● **DATASET ENTRIES**

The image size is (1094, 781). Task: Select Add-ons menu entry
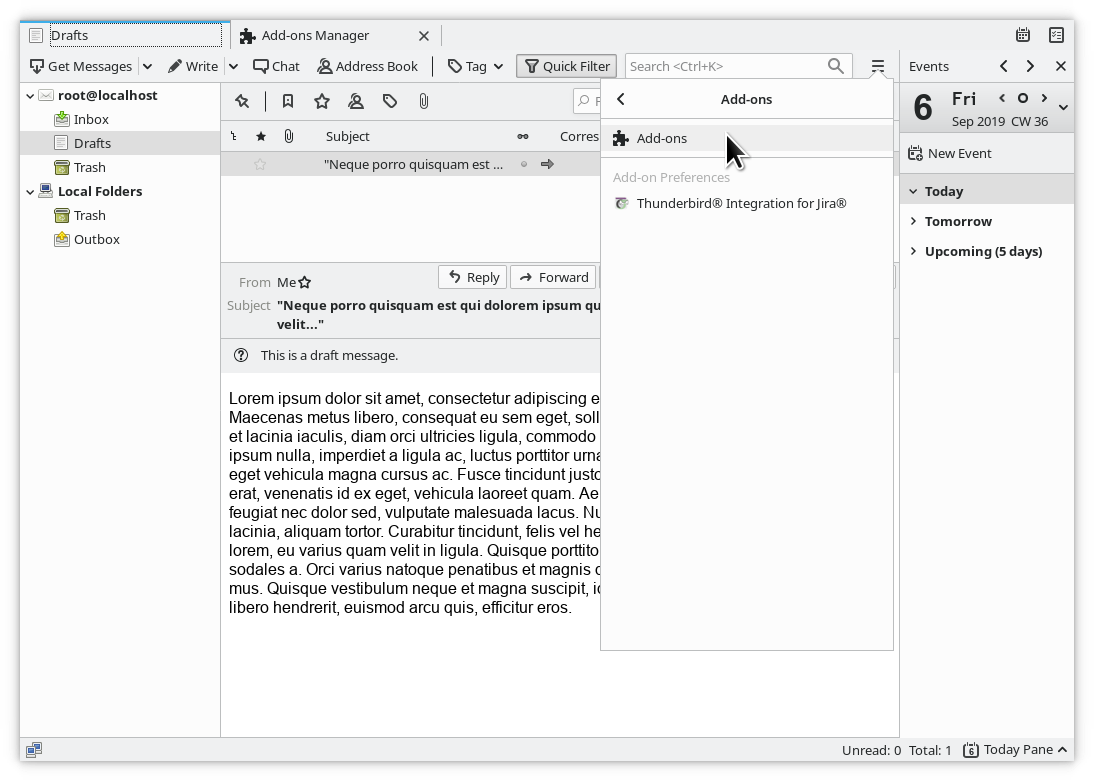662,138
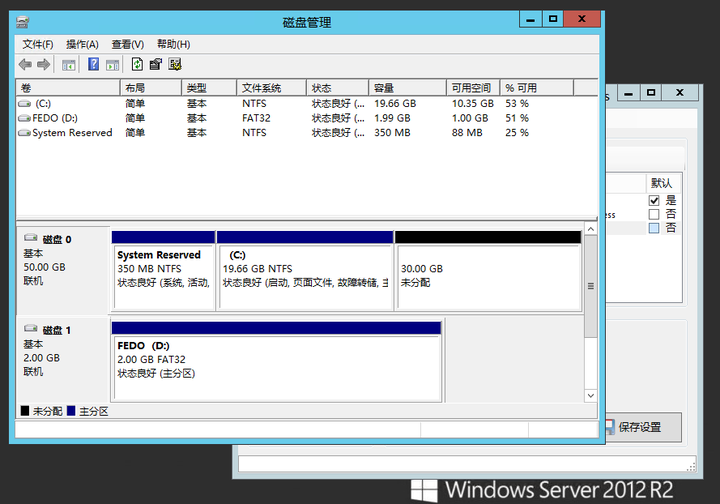Open the Properties toolbar icon
Screen dimensions: 720x504
coord(155,64)
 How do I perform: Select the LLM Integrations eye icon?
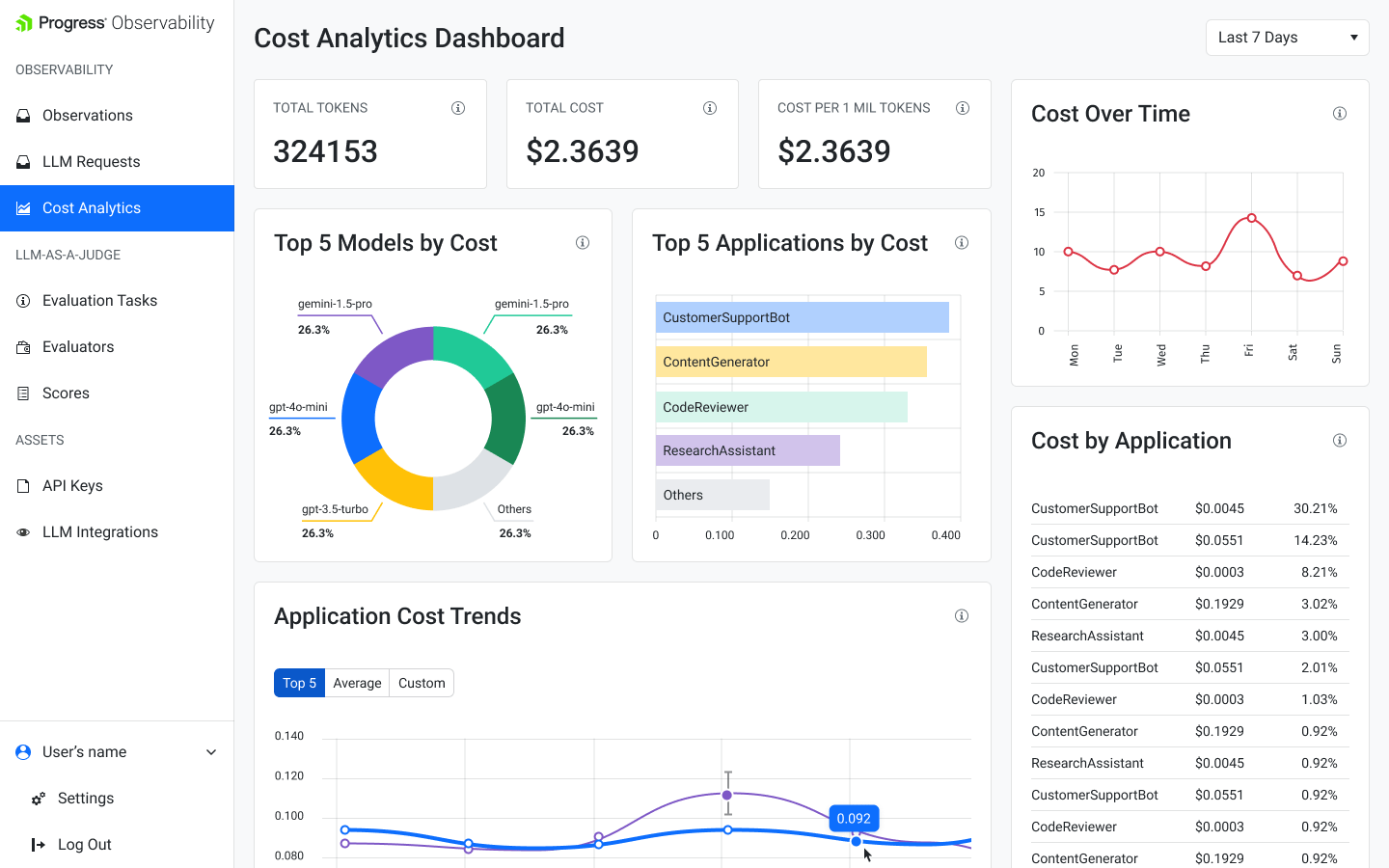click(23, 531)
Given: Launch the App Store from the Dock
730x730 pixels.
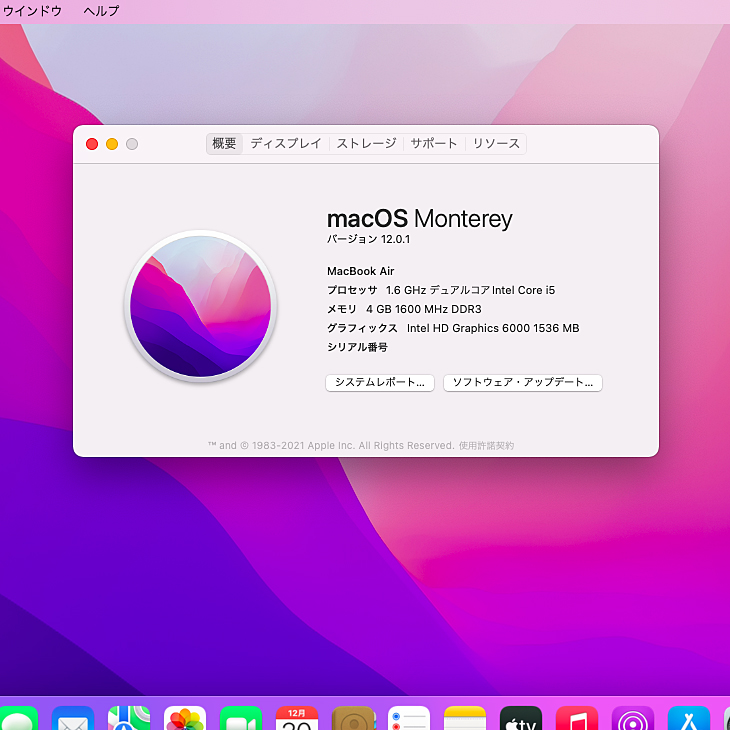Looking at the screenshot, I should [689, 719].
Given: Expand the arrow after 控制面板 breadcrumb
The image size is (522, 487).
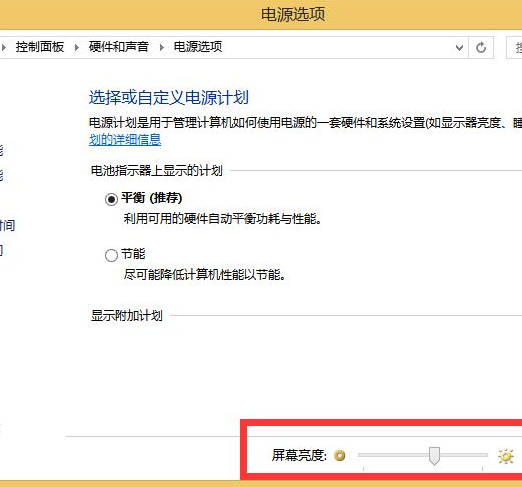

● **ACTIVITY**
Leave the pictures out, and copy exactly each line from the one containing "730x730 pixels." through the final line of the data.

● **ANSWER SPACE**
730x730 pixels.
Looking at the screenshot, I should [689, 719].
Given: Expand the arrow after 控制面板 breadcrumb
The image size is (522, 487).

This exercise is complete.